Frederik Jonckheere begon voor zijn eigen te werken en maakte ook asten met platen. Maar hij was nog vindingrijker dan Sempernelle. Hij maakte een doorslag van vijf gaten tegelijk en in plaats van nog te moeten slaan en lelijk doen, werd alles gemonteerd met een hefboom om over te trekken en door te duwen.
De astenmakerij was te Beveren gevestigd. Aan Frederik Jonckheere, die zelf geen kinders had, leerden hun stiel: Victor Soenen, een zoon van Free's zuster, en Pieter Frans Jonckheere, eveneens een neef van Smedje Jonckheere.
Na Smedje's dood werd de astenmakerij voortgezet en gemoderniseerd door de Firma Soenen en door Pieter Frans Jonckheere, zoon en kleinkinders. Deze laatsten zijn nog altijd de astenmakers van de streek en leveren veel in Noord Frankrijk.
Eveneens is de tweede splitsing van de familieboom onder de smeden uitgebreid.
Henri Jonckheere stelde zich als rijtuigmaker te Beveren. Hij was gekend als een behendige smid. Er leven nu nog van zijn knechten, die weten te vertellen van zijn handigheid.

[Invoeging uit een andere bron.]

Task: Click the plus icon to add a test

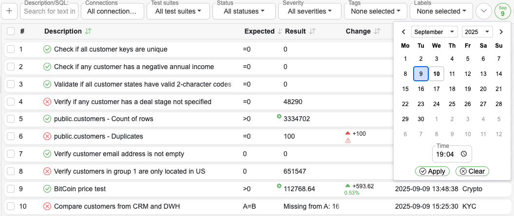Action: [10, 11]
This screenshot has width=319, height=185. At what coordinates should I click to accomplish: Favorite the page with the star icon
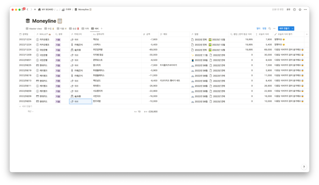point(300,10)
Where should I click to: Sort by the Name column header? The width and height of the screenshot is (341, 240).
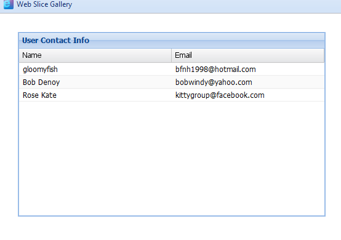pyautogui.click(x=95, y=55)
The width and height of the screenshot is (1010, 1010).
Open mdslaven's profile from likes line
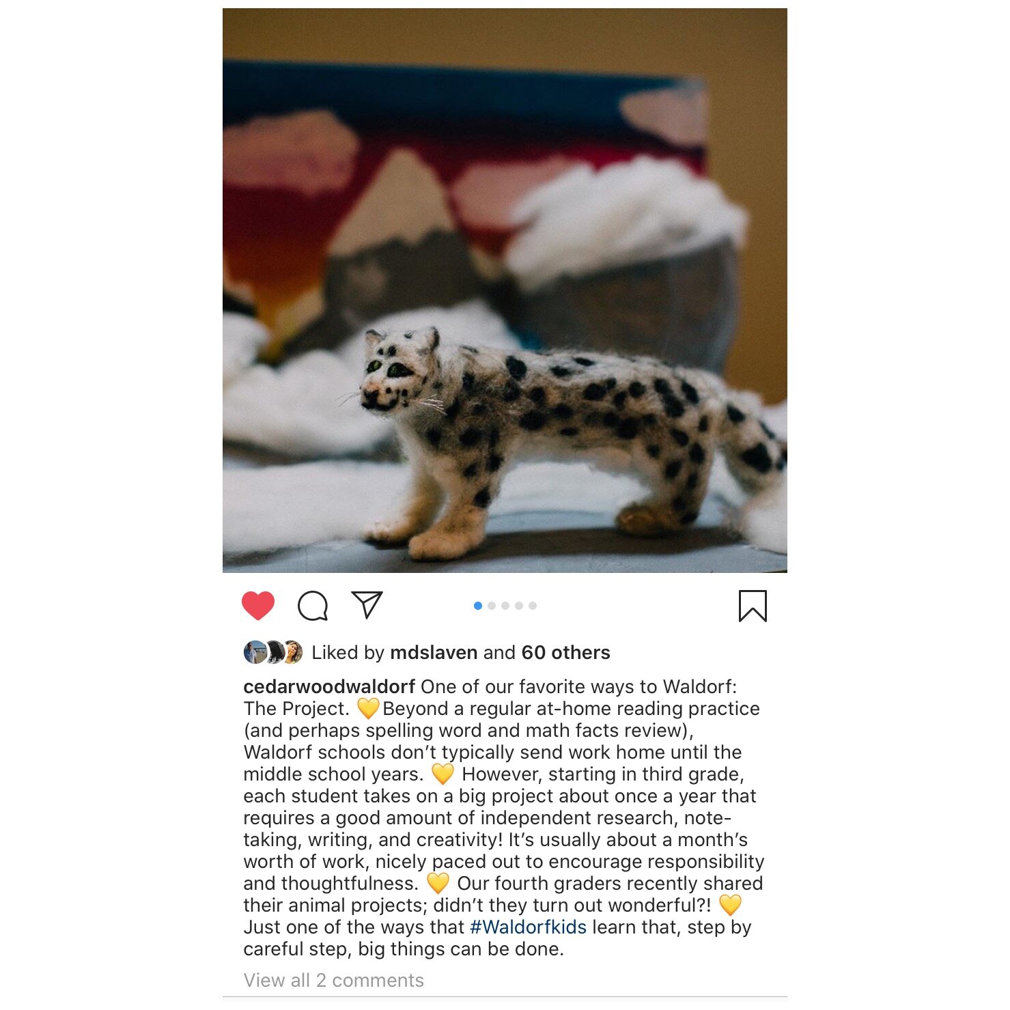(434, 653)
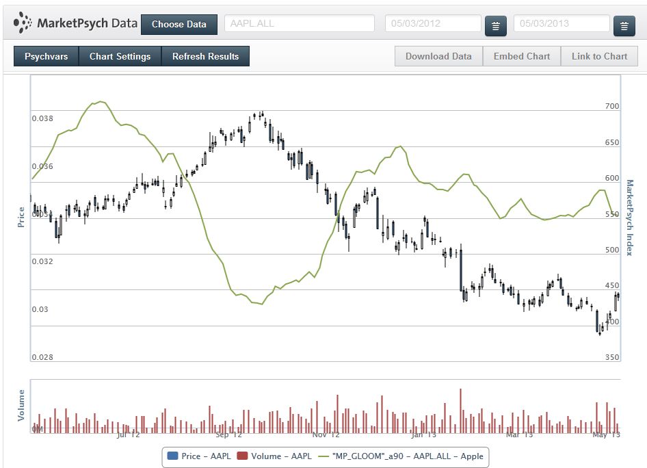647x468 pixels.
Task: Toggle the 'Price - AAPL' series label
Action: point(206,456)
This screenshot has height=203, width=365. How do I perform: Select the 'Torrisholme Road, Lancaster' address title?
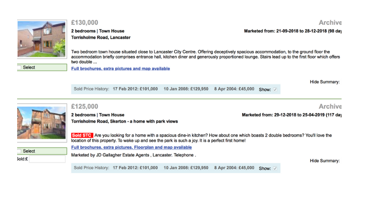[x=101, y=37]
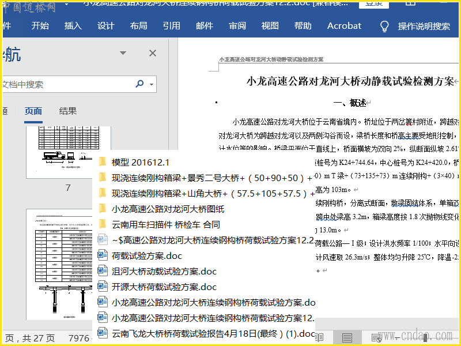Expand the search options dropdown arrow
This screenshot has height=346, width=461.
[152, 84]
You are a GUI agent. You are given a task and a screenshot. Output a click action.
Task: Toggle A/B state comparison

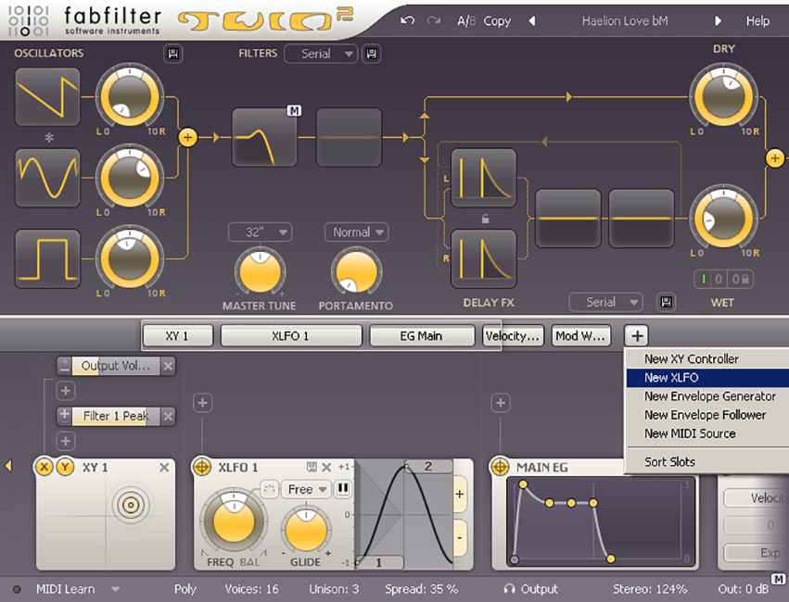tap(465, 20)
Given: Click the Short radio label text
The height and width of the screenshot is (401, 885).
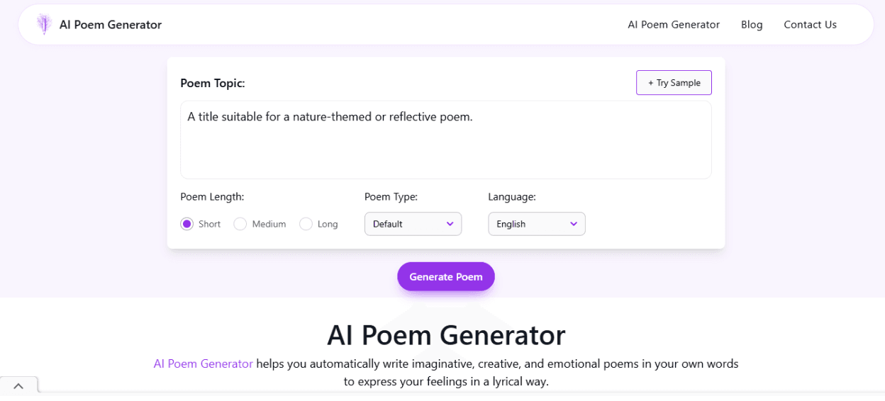Looking at the screenshot, I should (x=209, y=224).
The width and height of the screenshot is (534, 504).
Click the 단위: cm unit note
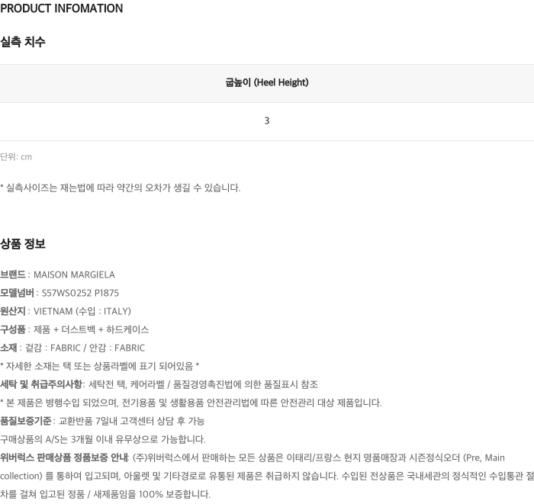[x=16, y=157]
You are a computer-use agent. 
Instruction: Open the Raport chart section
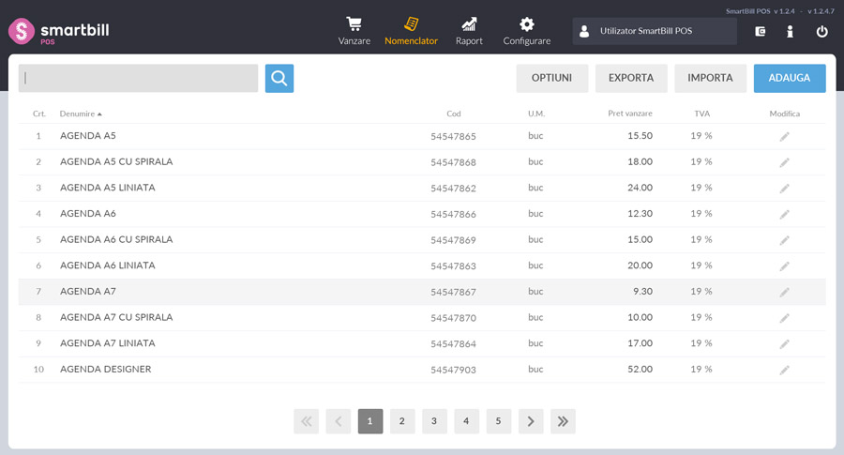(469, 31)
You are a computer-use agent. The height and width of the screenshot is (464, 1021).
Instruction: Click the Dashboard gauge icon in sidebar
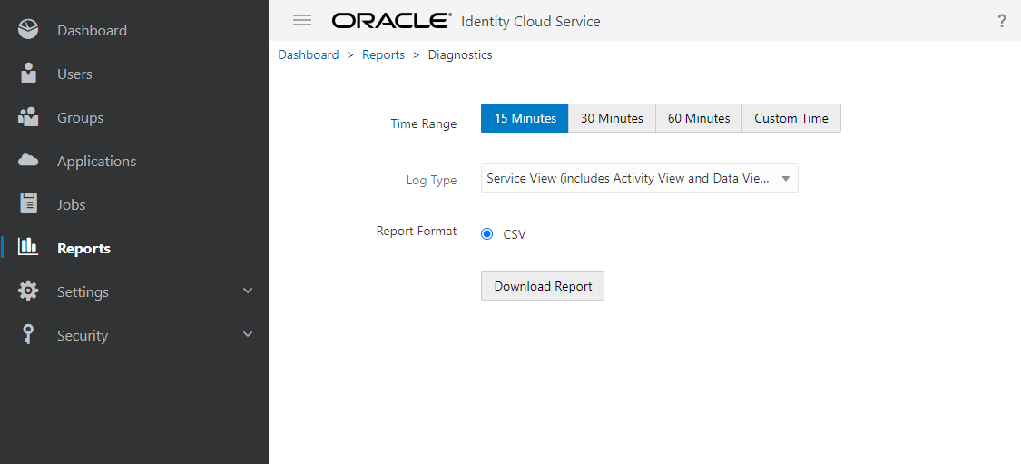(29, 30)
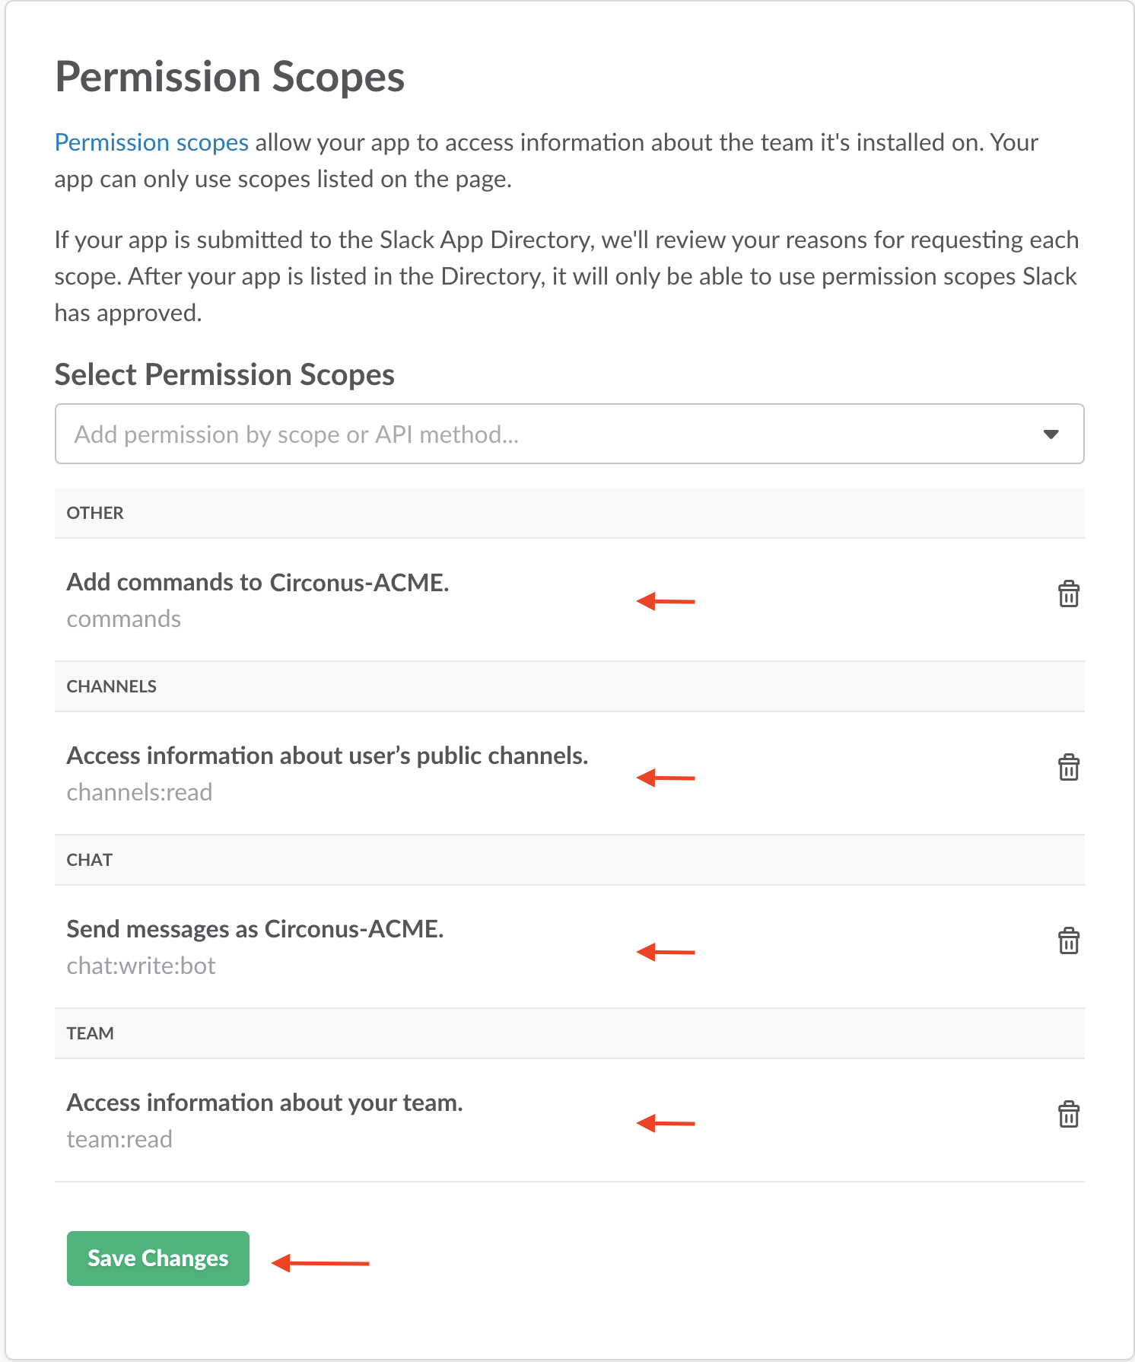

Met zijn ‘sjieze’ ging Henri ieder dinsdag naar de markt van Roeselare. Eer hij vertrok, zei hij aan zijn meesterknecht wat er al moest gedaan worden.
Ze waren alzo ne keer gekomen met een voituurke, waarvan dat de asse gebroken was. Dat moest alleszins gedaan zijn tegen dat hij terugkwam. De meestergast met zijn helpers stak d'asse in 't vuur en stond er op te slaan, maar nooit was ze goed aaneen noch paste ze op de wielen.
Henri kwam thuis, lijk gewoonte, voor de noene. Eerst ging hij naar de keuken om te vragen aan zijn vrouw hoe 't zat in 't werk. Dien keer waren z'er niet door geraakt!...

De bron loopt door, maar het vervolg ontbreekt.